# What to produce
Beginning at the line with "Task: Toggle the Cooler 2 OFF indicator" in the records below, return each line up to and including the last, exactly as it stands, but not the pictures.

[Stored data entries]
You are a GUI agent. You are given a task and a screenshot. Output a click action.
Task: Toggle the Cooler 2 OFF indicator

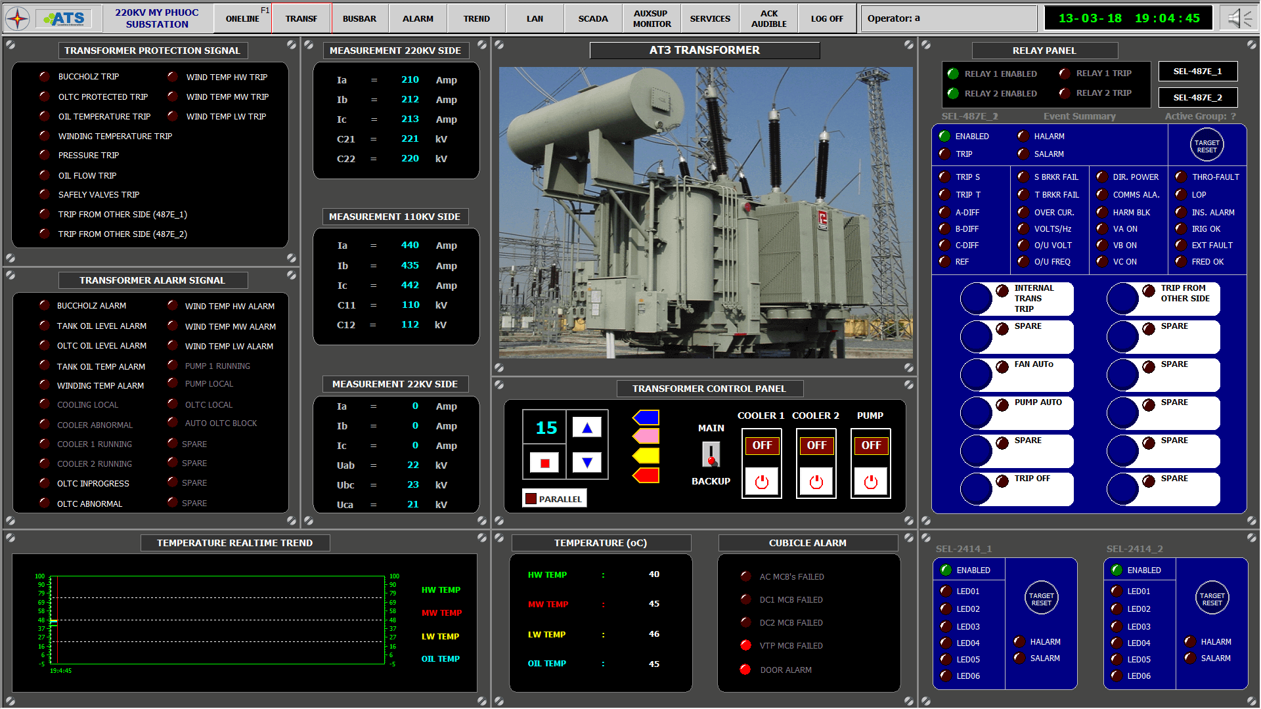816,446
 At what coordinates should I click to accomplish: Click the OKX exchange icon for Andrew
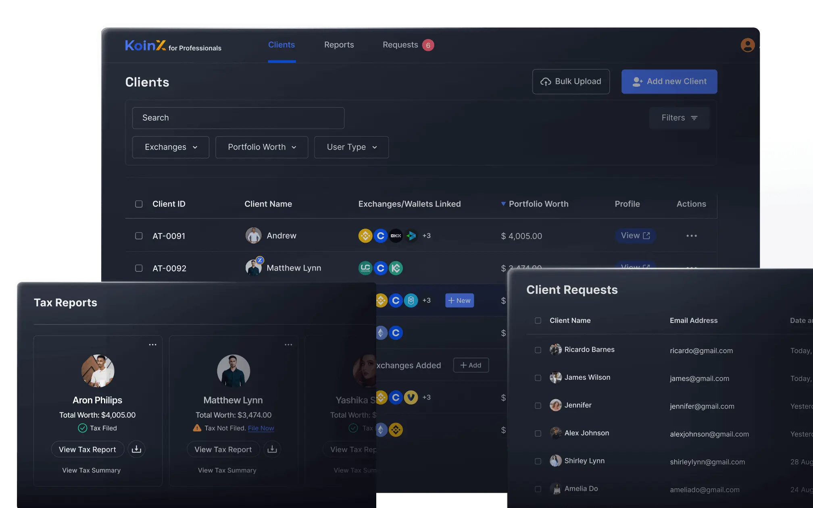(396, 236)
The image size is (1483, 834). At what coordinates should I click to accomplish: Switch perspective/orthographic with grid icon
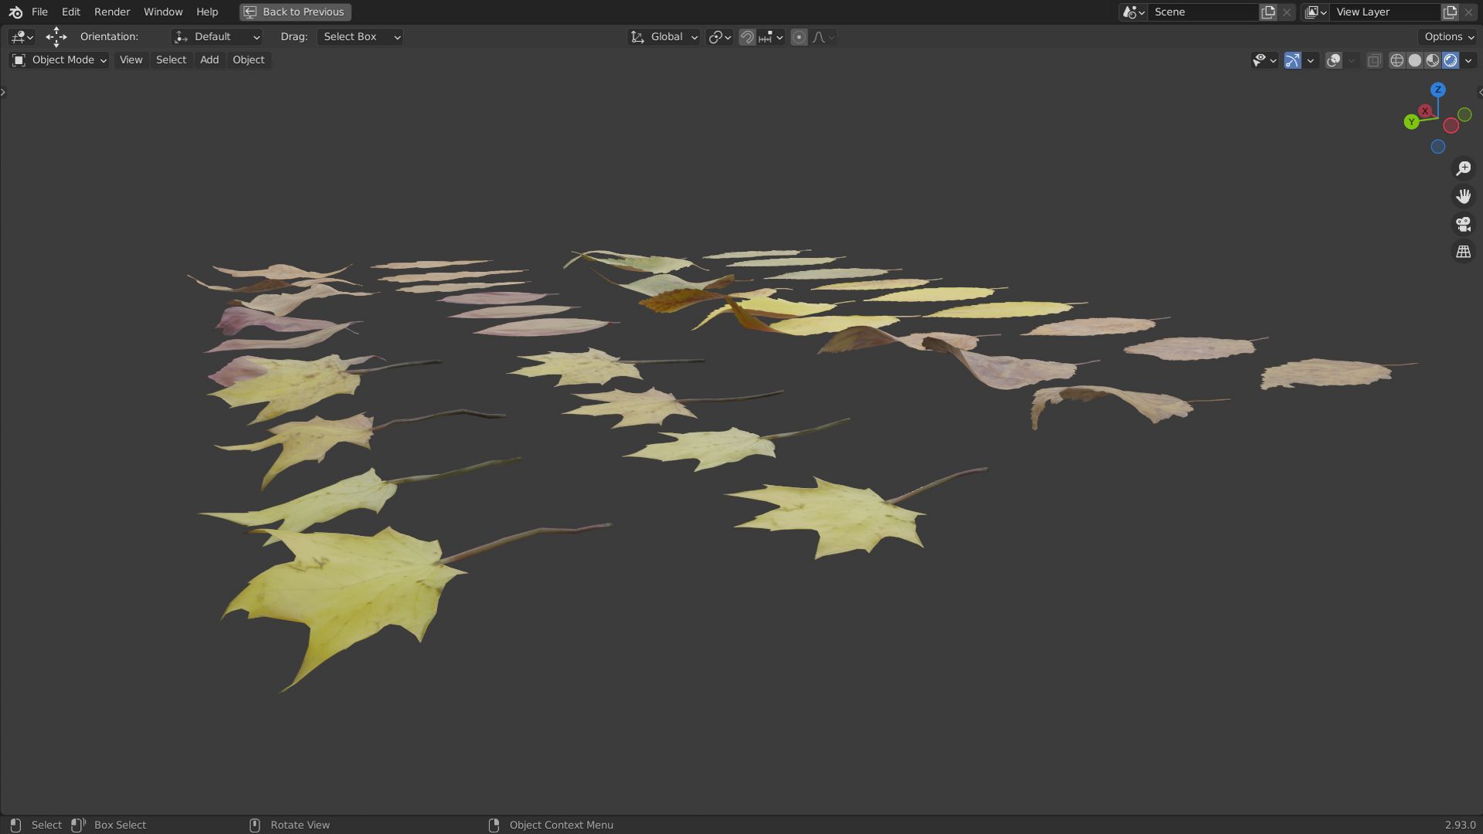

# Answer section
Task: Toggle the Cooler 2 OFF indicator

816,446
 At what coordinates should I click to accomplish: Click the OKX exchange icon for Andrew
(396, 236)
The image size is (1483, 834). At what coordinates should I click to accomplish: Switch perspective/orthographic with grid icon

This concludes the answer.